Does anyone know the legal status of this project? I was pretty excited about it as it bills itself as a “re-implementation”, but looking at the code like this for example [1] it seems suspiciously like a straight up disassembly/reverse engineering of the original. That would explain how they’re able to keep the logic practically identical.

[1] https://github.com/OpenRCT2/OpenRCT2/blob/develop/src/openrc...

Same as OpenTTD. Both were disassembled and ported to C(++), which was viable since the games were written in assembly. So depending on which country you're in this may or may not be legal.

Even if it were cleanroom reverse-engineered, the code contains many constants relating to game balance (and many other things) that are identical to RCT2 or RCTC (RollerCoaster Tycoon: Classic, the mobile port which was also released on PC), without which the game would not function, which probably makes it a derivative work.

That being said, I'm fairly certain it was not cleanroom reverse-engineered.

The not-so-legal status, then, is "Atari does not care".

You need the original RCT2 assets to play it and it’s not super well known, so technically using this is not a lost sale for Atari.

"Some anti-virus products may falsely report OpenRCT2 being unsafe"

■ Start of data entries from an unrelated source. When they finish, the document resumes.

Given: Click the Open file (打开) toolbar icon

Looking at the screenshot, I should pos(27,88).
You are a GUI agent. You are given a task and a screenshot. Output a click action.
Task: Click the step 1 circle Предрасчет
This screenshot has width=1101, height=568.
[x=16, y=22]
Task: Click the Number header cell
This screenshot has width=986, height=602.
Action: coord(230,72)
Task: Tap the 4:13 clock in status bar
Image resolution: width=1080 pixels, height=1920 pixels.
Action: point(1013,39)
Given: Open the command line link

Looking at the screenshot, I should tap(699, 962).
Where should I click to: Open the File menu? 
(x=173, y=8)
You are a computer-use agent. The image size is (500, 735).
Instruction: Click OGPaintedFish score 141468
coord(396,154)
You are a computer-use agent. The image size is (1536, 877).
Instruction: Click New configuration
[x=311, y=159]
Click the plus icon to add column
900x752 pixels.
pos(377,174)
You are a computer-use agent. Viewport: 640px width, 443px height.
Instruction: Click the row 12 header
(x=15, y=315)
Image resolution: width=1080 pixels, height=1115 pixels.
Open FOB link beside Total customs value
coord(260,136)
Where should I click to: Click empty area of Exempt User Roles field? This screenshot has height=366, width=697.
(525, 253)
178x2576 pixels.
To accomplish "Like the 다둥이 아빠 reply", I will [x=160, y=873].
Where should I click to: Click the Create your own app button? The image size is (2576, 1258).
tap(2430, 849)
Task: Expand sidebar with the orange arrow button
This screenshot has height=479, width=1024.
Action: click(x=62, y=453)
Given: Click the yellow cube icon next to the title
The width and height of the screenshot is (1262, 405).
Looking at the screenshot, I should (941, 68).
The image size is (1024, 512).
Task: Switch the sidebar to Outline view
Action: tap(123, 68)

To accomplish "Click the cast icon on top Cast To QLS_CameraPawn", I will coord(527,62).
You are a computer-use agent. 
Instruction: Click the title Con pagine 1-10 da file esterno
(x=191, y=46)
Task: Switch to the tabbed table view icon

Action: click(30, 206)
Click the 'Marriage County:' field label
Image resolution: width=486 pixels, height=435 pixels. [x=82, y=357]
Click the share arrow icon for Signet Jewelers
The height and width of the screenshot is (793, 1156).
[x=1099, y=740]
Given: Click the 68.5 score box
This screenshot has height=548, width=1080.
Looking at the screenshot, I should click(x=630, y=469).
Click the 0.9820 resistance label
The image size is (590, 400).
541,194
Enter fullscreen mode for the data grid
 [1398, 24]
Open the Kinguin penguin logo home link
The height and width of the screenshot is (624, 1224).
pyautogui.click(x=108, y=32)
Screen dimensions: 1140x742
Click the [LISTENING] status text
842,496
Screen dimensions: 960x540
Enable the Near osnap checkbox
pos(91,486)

nothing against this software, just pondering over this ... what would prevent a malicious software to make a similar claim, and if we always trust the software we download, wouldnt that reduce the amount of reasons to use anti virus software in the first place?

I suspect it may relate to the way it accesses other executable file directories - it scans for the RCT2 data files, which are in another executables folder structure, so rather than just sticking to the install folder and the shared documents area, it's looking at other files, which could reasonably trigger a virus scanner looking for "weird" behaviour.

Virus scanner false positives are slowly becoming my personal hell. From my experience, they aren’t even remotely anything as sophisticated as you suggest, but the fact that people believe that antivirus software can actually do this kind of analysis helps the vendors sell their snake oil. If they would be triggered by any actual behavior, changing random compiler flags wouldn’t usually remove the false positive. But you have to do that kind of tinkering, or users will be scared.

False-positive like this are 99% of the time based on (dubious) heuristics, you can usually see that from the name of the match which will be very generic.

Semi-related note, AV tests of the last 2-3 years consistently show the Win10 built-in Windows Defender perform on-par or outperform other AV products on security, and outperform nearly all of them on performance.

Some antivirus seems to be just an allow list for programs. So least used software (like, a program that you have compiled 5s ago) are always marked as suspicious.